I’ve been wondering, in an attempt to further facilitate the workflow between survey and bioclimatic analyses, whether it would be possible to close topographical contours with a boundary line. this might be too arbitrary because I presume it’s hard to tell Grasshopper which side to close the conutour with the boundary intersection while preserving the integrity o fthe topography (ie. the correct direction) without selecting that manually for each contour? can’t sort boundary trims by legnth, distance or height, as those are arbitrary…
I’ve done the initial work, ie. using a script (not included) to move the contours up to their correct height, making them fit/triiming to boundary extents and intersect with the boundary outlines.
(This is so that I have solid closed breps of each topographical layer in order to run shadow study for each topographical layer and then combine them unless someone knows how to perform the year’s soltice shadow studies of a terrain mesh on itself?)
This is not GH - because as you said, it’s difficult to tell topologically which side of the contour you want joined with the border. On top of that 2D contour maps can be completely ambiguous if there is no elevation data attached to the curves - you have no idea which way is “up” or “down”.

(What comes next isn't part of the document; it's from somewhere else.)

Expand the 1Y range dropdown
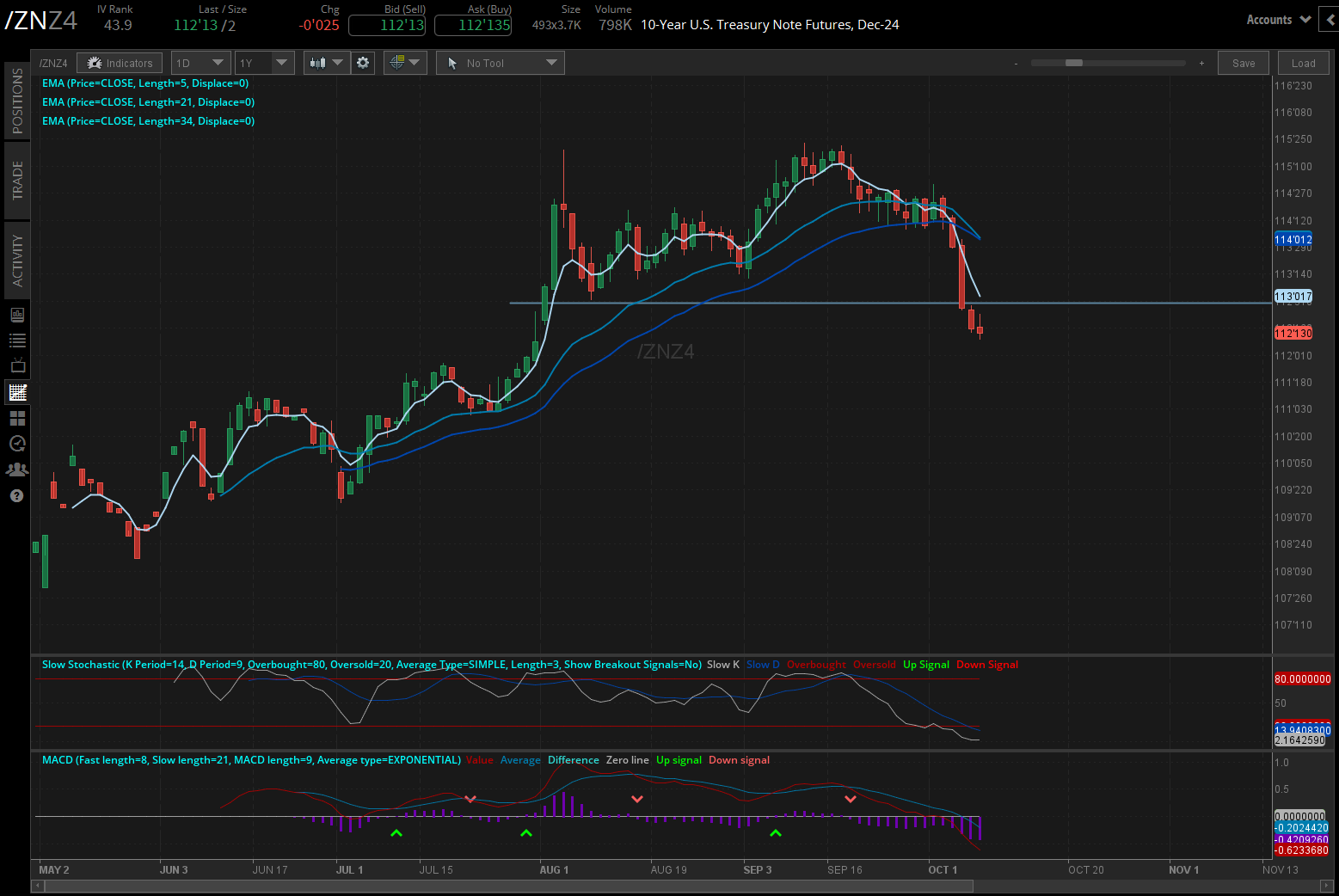 [263, 62]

That being said, as in modelmaking we are often faced with the need for closed contours in order to cut material for physical models, I have a semi-automated script I developed which helps.

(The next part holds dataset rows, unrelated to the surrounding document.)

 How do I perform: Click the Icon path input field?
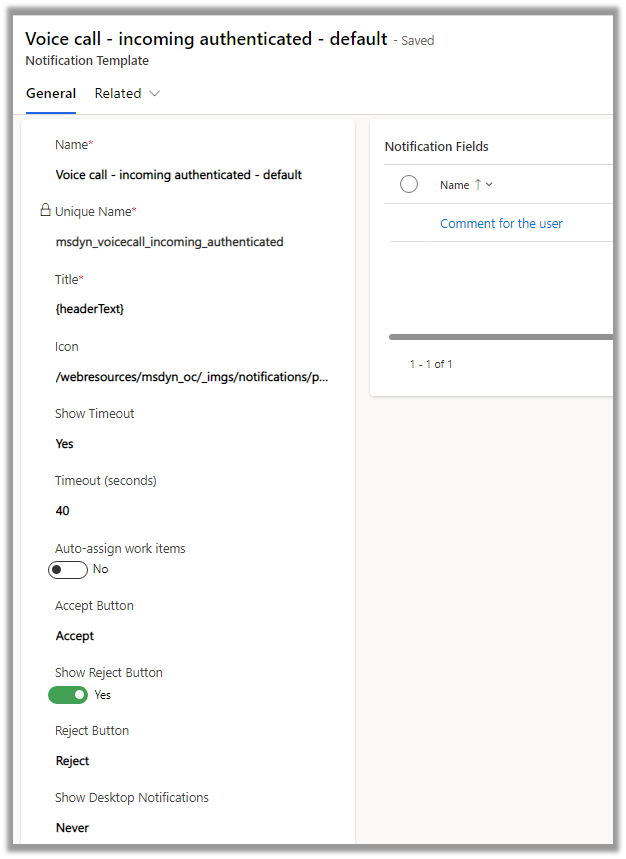[x=192, y=377]
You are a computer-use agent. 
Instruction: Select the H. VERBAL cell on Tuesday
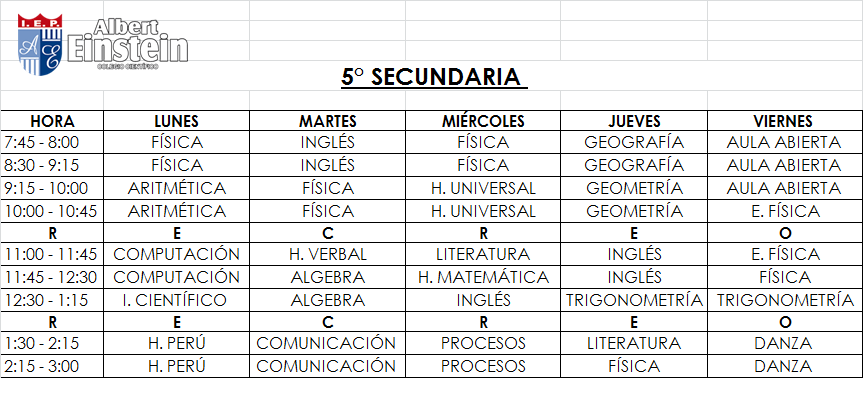[x=327, y=255]
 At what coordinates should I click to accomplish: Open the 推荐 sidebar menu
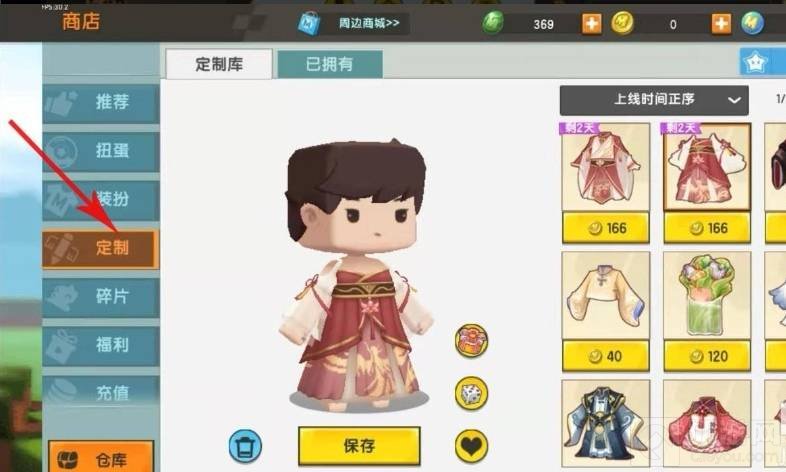tap(101, 103)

In the meantime, I think I found a way to tackle my problem, but I am stuck at trimming the boundaries at the end. I used the trimmed contrours to generate a 3D terrain. I wonder if now the terrain mesh/surface may be used to trim the boundaries at each respective height and then cull to chose only the boundary portions bellow the surface and join those with the contours?
contours_re.gh (248.4 KB)
It calculates everything in something like 3 seconds.
Problems:
extending Isopleths create problems, input curves should have a reliable status (already ending precisely at delimited area or all exceeding by a fixed amount, and not too much).
Currently extending by 7, which is found to avoiding further errors by trial and error
you were missing 3 small Isopleths here:
datatree management is sort of tricky, in many steps i wondered if implementing “Hops” to simplify it all could have lead into a faster and better logic
Tomorrow i won’t be able to understand this definition, hope it is good.
Summarized steps are:
project base perimeter, make it a surface
round Isopleths altitude and group them by altitude
for each altitude level, shatter the base surface by the Isopleths and move the fragments at the proper altitude
(if you stop here, bake and manually delete unwanted fragments on rhino to have a MUCH simpler solution, more reliable for future situations. Click>Del>Click>Del>Click>Del>Click>Del…)
for each altitude level, create a branch containing Isopleths curves of “neighbor” levels (+1 and -1 , when it exist)
for each Isopleths find the nearest neighbor Isopleths, do a “ping-pong” to have a clean “steep” vector and flip the Isopleth curve so it have at its right side the downhill.
for each altitude level, make a sufficiently dense (this depends on how much your Isopleths are near to external perimeter, and how small will be resulting cuts) point divisions and move them a bit to the right of the curve
for each altitude level, for each surface fragment, discard each of them that have an intersection with vertical rays from the points of previous step.
unless someone knows how to perform the year’s soltice shadow studies of a terrain mesh on itself?)